Erfolgsgeschichte

Klaus auf Reisen

Einmal im Jahr gehen obdachlose Menschen auf Sommerfreizeit

„Zug bin ich schon lange nicht mehr gefahren“, sagt Klaus. Er ist auf dem Weg von Hamburg nach Ratzeburg. Die Strecke, die andere täglich pendeln, ist für ihn wie eine Reise in ein anderes Leben – Klaus ist seit Jahren obdachlos und lebt in Hamburg auf der Straße. Gemeinsam mit einem Kumpel hat er sich für die jährlich stattfindende Sommerfreizeit des Diakonie-Zentrums für Wohnungslose angemeldet. Jedes Jahr fahren zwischen 15 und 20 Männer und Frauen mit.

Ein klar strukturierter Tagesablauf mit festen Mahlzeiten, Ausflügen und ausgiebigen Gesprächen soll den Männern und Frauen Halt geben, Vertrauen in die eigene Person aufbauen und neue Perspektiven anbieten. Zwei Mitarbeitende des Diakonie-Zentrums für Wohnungslose sind rund um die Uhr dabei. Es gibt einen Küchendienst und gemeinsame Mahlzeiten. Und vor allen Dingen gibt es Ruhe und Sicherheit.

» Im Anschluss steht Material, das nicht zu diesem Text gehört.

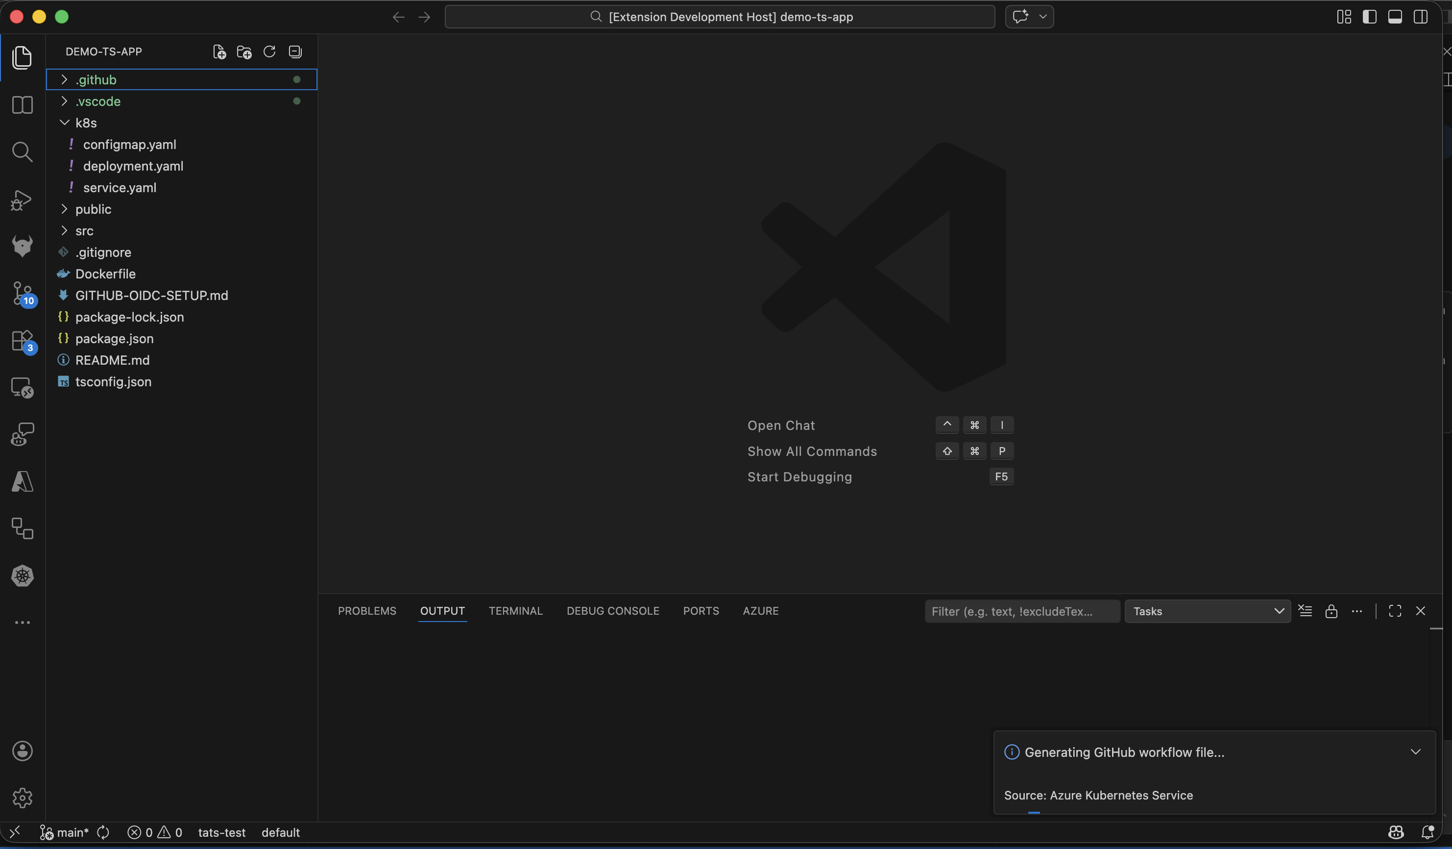Collapse the k8s folder
This screenshot has width=1452, height=849.
(86, 123)
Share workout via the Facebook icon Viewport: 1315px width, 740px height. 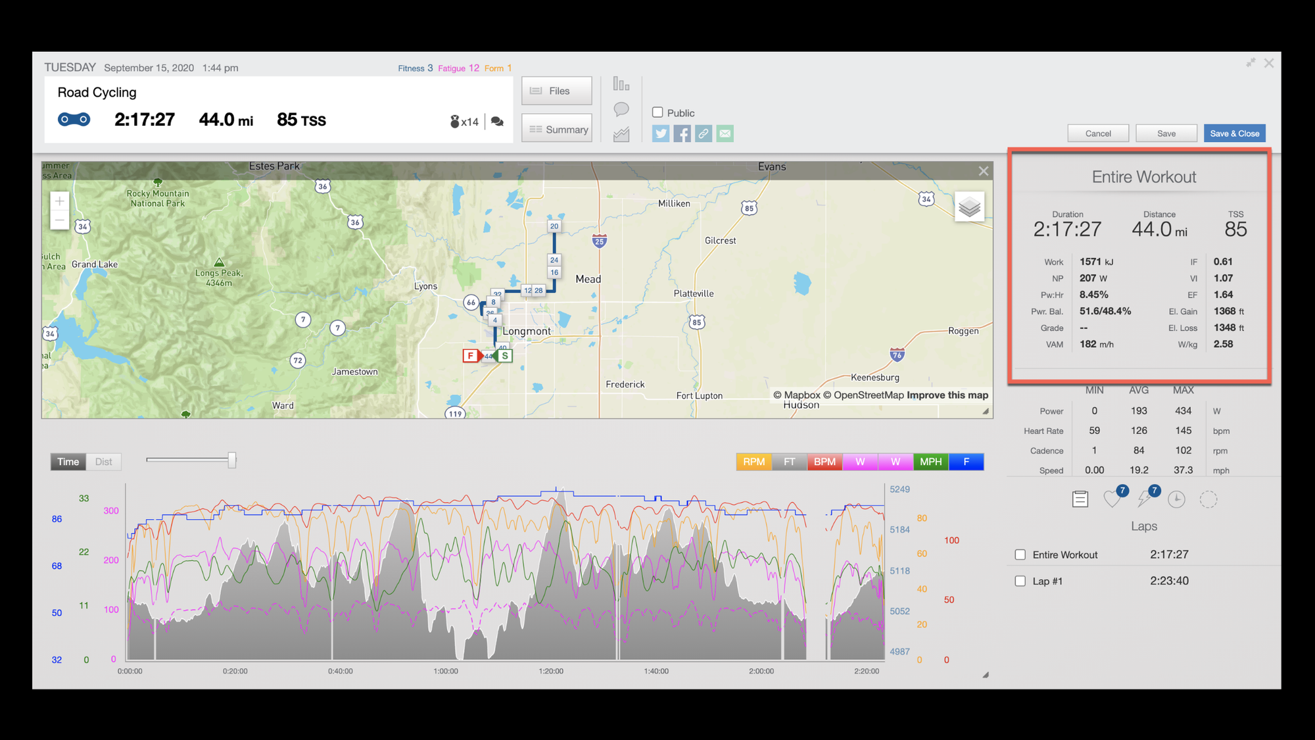click(x=682, y=134)
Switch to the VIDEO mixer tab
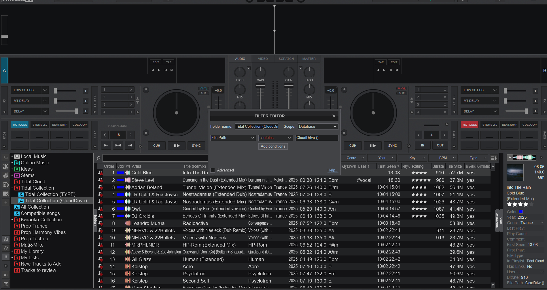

Klaus ist nach einer Trennung abgerutscht in Sucht und Gewalt und fand sich auf der Straße wieder. Er sagt: „Ich würde alles anders machen. Ich würde gerne noch mal 18 sein, mit dem Wissen von heute“. In Ratzeburg schöpft Klaus Kraft. Mit einem Dach über dem Kopf und ohne täglich starken Alkohol zu konsumieren. Die Gruppe fährt Kanu, Rad und grillt gemeinsam. Abends gibt es ein Lagerfeuer. Es ist Urlaub von der Straße und ein Anstoß, etwas zu verändern im Leben – manchmal erst Monate später.

Die Sommerfreizeit für Obdachlose ist aus Spenden finanziert.